* **Document extract**
^^^^^^^^
Many autistic children are highly sensitive to the sight, sound and feel of their environment. Therefore, autism-friendly spaces need to pay close attention to texture, uniformity, acoustics, and lighting conditions.
Specifically, for Autism Spectrum Disorder (ASD) patients:
- Excess noise can be at best distracting and at worst, sensory overload. Therefore, window and door solutions need to have sound-dampening capabilities.
- Care should be taken to reduce any sounds, rattles, and related noises. This eliminates blinds, curtains and exterior shades as privacy solutions.
- Insulation from other noises in the environment (traffic, for example) is important for similar reasons.
- Indirect lighting should be used, and lighting needs to be adjustable to ensure protection from over-bright lights and glare – both of which can be distressing to ASD patients.
- Uniformity of textures and design can help create a soothingly consistent environment.
By way of example, the Bethesda – Niagara Family Center has provided a wide range of support and services to individuals with special needs in the Niagara region. As the number of children diagnosed with an ASD and other developmental disabilities in the region increases, Bethesda’s service mandates continue to grow. To better address this burgeoning need, Bethesda recently opened its new Family Centre in Thorold, Ontario.
^^^^^^^^
* **Data for analysis**
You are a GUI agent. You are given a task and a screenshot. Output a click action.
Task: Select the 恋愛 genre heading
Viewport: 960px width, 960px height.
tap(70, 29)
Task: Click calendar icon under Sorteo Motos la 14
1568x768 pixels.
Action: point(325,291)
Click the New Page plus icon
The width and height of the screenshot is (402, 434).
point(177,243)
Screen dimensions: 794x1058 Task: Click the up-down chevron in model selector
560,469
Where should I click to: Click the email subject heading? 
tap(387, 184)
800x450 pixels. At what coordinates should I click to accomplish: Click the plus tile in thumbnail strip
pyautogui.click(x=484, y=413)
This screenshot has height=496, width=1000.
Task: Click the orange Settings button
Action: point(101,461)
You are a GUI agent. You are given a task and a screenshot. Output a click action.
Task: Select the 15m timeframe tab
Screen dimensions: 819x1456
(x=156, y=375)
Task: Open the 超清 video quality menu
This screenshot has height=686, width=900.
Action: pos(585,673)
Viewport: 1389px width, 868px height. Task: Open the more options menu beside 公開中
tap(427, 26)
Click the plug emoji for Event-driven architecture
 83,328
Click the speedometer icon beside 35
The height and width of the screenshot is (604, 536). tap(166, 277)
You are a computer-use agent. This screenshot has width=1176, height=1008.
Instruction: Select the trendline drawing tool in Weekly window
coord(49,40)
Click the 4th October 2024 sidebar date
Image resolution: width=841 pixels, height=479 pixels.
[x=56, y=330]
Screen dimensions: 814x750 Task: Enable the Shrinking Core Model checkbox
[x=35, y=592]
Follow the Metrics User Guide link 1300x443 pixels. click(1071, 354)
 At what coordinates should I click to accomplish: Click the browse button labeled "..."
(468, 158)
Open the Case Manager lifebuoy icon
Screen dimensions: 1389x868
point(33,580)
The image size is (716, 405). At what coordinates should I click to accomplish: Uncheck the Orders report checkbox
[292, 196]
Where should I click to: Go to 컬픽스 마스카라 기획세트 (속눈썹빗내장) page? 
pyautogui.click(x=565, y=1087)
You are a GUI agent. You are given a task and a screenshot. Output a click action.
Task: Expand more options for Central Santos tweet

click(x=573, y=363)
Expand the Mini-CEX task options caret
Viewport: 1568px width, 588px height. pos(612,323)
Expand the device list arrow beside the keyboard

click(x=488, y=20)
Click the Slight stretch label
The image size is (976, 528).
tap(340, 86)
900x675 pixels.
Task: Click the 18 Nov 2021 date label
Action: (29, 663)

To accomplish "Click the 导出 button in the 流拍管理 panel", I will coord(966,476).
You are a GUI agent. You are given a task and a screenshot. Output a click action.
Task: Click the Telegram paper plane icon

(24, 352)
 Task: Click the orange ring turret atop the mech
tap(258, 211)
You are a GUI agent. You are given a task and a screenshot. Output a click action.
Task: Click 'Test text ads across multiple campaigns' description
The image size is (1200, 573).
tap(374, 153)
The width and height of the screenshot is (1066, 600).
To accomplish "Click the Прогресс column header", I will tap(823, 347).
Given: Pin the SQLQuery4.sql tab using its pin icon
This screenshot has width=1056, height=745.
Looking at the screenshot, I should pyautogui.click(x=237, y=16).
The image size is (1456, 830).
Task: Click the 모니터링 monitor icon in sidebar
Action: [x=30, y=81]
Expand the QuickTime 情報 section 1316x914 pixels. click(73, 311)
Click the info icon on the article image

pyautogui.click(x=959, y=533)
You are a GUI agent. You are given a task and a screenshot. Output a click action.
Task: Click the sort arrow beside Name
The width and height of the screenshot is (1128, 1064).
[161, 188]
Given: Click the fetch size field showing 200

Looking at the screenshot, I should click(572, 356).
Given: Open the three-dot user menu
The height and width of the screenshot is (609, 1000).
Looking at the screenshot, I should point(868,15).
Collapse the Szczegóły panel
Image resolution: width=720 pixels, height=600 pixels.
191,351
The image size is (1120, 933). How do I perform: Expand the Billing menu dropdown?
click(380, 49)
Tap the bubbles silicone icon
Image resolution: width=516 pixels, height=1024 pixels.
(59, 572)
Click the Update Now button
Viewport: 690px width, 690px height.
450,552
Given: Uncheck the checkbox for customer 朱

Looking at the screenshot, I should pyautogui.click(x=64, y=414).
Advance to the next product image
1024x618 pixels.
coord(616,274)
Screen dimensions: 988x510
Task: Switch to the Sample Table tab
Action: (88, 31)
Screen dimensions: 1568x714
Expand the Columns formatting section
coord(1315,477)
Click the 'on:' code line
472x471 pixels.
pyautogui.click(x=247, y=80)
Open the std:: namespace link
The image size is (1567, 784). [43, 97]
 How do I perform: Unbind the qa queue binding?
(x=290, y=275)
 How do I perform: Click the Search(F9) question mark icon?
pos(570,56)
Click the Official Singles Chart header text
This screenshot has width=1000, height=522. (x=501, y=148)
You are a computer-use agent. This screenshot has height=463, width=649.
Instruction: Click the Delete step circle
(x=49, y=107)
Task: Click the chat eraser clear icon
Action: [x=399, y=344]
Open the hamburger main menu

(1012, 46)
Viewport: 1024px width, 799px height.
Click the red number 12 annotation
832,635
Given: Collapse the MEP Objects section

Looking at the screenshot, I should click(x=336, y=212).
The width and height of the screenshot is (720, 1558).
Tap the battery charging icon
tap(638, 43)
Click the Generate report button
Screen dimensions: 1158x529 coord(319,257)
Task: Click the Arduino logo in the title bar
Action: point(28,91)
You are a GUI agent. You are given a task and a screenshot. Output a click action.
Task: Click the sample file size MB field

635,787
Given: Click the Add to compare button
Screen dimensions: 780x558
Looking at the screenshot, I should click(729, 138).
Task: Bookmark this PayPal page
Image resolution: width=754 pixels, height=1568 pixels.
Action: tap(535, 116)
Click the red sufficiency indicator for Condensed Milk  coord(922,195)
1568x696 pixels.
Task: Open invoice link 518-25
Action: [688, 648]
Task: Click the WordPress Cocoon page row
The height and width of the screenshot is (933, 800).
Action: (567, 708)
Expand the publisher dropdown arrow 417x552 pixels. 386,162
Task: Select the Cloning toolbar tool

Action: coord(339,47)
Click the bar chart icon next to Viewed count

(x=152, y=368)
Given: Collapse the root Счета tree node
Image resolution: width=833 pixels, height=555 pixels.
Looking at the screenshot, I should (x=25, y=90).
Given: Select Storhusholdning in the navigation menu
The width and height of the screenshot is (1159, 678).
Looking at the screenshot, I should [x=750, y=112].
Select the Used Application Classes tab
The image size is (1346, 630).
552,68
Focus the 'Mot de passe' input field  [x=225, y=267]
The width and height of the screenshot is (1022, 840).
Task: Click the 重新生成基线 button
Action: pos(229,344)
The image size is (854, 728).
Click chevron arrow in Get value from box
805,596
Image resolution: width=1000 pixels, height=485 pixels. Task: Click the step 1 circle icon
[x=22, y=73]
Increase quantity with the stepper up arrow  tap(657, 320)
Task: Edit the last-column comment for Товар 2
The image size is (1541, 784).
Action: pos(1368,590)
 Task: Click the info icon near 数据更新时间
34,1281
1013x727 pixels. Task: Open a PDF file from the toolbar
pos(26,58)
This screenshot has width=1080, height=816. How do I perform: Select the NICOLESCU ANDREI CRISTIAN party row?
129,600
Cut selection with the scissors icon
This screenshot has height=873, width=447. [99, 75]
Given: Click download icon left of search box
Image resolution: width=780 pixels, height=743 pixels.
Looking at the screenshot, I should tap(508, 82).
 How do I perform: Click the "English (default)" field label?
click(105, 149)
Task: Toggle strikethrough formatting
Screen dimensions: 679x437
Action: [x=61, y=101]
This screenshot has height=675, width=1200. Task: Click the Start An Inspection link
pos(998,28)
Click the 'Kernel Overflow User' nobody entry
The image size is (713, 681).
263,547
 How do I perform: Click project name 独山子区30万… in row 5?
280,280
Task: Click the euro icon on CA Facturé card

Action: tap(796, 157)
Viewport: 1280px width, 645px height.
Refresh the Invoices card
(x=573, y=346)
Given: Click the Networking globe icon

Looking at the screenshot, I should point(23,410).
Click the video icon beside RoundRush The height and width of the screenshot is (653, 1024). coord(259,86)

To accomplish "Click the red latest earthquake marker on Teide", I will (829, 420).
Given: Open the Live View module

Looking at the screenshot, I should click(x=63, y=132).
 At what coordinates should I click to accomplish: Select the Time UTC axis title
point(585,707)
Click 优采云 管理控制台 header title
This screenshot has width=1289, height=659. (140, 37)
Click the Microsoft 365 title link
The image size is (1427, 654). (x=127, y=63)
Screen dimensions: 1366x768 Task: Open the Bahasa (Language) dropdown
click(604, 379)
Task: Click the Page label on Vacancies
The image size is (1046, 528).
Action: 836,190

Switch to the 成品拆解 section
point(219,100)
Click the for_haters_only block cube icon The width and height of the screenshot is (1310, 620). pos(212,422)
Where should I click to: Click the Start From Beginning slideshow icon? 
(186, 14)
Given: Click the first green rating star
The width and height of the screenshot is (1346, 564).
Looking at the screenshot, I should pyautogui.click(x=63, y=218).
^^^^^^^^
* **Exercise set**
(a) Reproduce the passage on autism-friendly spaces word for word, starting at "- Insulation from" and ending at "in Thorold, Ontario.".
(b) Carry on writing the passage on autism-friendly spaces from its final sentence.
None of the data is needed here.

* **Answers in order**
(a)
- Insulation from other noises in the environment (traffic, for example) is important for similar reasons.
- Indirect lighting should be used, and lighting needs to be adjustable to ensure protection from over-bright lights and glare – both of which can be distressing to ASD patients.
- Uniformity of textures and design can help create a soothingly consistent environment.
By way of example, the Bethesda – Niagara Family Center has provided a wide range of support and services to individuals with special needs in the Niagara region. As the number of children diagnosed with an ASD and other developmental disabilities in the region increases, Bethesda’s service mandates continue to grow. To better address this burgeoning need, Bethesda recently opened its new Family Centre in Thorold, Ontario.

(b)
To ensure an optimally ASD-sensitive privacy solution, architects selected Unicel’s Vision Control® integrated louvers. The door and sidelite Vision Control® units are ideal for limiting noise and distractions from the corridor areas for children in therapy. Vision Control® units vastly improve the therapy environment by enabling easy and more effective privacy and lighting controls. The perfectly aligned internal louvers ensure a calming visual uniformity and are operated soundlessly. Vision Control® units in openings between rooms allow parents to discreetly monitor their child’s progress with therapists, without the child feeling observed.
The 27,000-square-foot facility now welcomes children diagnosed with an autism spectrum disorder, along with their families, into the new two-storey building.